How to Troubleshoot a Problem

Building computers early on in life was an invaluable experience. Fighting with mobos & hunting for drivers taught me more about software development (& customer support) than hardware. I've been trying to summarize those lessons into an easy framework for debugging, troubleshooting and fighting most problems. Below is just what I have so far. Hopefully it's useful in some way.

1) Don't Panic - if this sounds familiar, congrats, you're a geek. You have to be calm & stop freaking out to be of any use. Someone going ape shit in your face is the fastest way to stop your brain from working.

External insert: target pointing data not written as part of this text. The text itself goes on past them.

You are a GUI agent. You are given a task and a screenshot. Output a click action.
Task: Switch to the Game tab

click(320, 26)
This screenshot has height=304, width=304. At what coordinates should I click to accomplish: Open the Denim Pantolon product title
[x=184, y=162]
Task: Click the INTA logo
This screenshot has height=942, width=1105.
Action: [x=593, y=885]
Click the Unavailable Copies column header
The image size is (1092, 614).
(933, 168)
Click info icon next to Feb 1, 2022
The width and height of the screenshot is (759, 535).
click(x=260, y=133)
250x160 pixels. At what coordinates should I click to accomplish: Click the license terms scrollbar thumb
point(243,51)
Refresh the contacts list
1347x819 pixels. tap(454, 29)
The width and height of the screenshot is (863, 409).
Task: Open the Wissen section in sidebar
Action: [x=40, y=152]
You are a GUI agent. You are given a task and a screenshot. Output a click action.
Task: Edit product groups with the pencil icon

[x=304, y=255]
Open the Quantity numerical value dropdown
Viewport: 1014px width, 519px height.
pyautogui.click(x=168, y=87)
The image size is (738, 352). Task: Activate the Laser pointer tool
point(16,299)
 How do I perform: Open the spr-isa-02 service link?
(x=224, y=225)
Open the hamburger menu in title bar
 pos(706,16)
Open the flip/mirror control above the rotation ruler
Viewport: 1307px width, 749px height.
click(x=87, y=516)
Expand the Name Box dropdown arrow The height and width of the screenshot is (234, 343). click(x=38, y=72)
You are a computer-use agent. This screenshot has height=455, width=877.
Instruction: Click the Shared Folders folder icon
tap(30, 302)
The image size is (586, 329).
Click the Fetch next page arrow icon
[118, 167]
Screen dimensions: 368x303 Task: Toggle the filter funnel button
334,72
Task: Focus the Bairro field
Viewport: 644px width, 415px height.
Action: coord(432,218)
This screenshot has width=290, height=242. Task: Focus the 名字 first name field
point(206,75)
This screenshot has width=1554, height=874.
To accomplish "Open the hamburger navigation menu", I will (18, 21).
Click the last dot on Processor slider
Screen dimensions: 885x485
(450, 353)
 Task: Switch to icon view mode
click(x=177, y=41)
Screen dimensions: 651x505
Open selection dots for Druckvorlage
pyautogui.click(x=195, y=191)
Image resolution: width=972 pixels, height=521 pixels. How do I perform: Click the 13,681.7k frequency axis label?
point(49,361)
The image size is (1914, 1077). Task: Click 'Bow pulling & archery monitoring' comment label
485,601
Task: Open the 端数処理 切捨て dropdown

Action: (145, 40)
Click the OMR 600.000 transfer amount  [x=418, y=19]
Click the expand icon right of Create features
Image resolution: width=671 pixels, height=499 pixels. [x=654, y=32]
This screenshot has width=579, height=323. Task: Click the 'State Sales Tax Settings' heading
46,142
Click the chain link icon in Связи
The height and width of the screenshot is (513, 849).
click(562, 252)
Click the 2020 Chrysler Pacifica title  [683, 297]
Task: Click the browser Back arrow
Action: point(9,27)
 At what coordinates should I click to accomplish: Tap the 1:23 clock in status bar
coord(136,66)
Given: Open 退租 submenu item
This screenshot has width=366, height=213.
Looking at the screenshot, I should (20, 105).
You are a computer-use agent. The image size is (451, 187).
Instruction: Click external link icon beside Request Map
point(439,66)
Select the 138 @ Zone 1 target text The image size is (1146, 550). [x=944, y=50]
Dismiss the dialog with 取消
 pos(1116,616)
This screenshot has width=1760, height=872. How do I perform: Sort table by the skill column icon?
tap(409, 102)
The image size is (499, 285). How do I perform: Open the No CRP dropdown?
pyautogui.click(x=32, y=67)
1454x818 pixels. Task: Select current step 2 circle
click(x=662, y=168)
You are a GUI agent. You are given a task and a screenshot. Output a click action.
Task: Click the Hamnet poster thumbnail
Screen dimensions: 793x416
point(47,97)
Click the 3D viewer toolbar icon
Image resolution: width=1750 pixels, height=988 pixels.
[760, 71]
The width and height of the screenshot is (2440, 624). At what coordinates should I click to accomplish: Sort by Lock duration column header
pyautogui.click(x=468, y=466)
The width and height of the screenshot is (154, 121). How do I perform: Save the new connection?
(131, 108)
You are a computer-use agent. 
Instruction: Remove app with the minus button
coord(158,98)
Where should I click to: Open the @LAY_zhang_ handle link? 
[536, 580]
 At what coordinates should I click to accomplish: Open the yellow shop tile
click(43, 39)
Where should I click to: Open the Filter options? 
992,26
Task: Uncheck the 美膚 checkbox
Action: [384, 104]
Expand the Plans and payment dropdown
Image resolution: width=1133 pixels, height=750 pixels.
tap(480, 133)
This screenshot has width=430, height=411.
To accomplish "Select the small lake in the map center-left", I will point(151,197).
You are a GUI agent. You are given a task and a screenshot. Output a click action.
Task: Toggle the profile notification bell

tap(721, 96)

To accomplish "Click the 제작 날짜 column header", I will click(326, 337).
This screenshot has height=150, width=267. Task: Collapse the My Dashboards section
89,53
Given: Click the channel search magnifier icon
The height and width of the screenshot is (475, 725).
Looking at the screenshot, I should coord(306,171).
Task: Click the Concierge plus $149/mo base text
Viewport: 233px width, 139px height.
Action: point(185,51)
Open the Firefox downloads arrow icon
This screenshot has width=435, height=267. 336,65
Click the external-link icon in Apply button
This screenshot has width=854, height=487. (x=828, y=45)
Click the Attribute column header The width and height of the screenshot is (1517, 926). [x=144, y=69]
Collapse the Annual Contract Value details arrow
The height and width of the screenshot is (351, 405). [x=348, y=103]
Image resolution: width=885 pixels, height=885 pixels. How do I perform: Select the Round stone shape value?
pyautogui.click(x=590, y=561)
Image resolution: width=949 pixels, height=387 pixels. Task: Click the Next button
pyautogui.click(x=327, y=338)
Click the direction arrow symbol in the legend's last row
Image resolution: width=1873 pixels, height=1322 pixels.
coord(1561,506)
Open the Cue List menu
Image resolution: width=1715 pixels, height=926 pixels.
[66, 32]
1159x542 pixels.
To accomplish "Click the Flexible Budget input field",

So take a moment, read Zen Habits and just chill for a second.

2) Identify the Problem - before doing anything, ANYTHING, you must figure out what's going wrong. Is the page not displaying? Is an error appearing? What's in the stack trace? What is happening that shouldn't be? 3/10 times you will stop here because nothing is wrong at all. Someone was just going crazy. If it's not one of those times, be thankful that you figured out what was going on & are closer to fixing it.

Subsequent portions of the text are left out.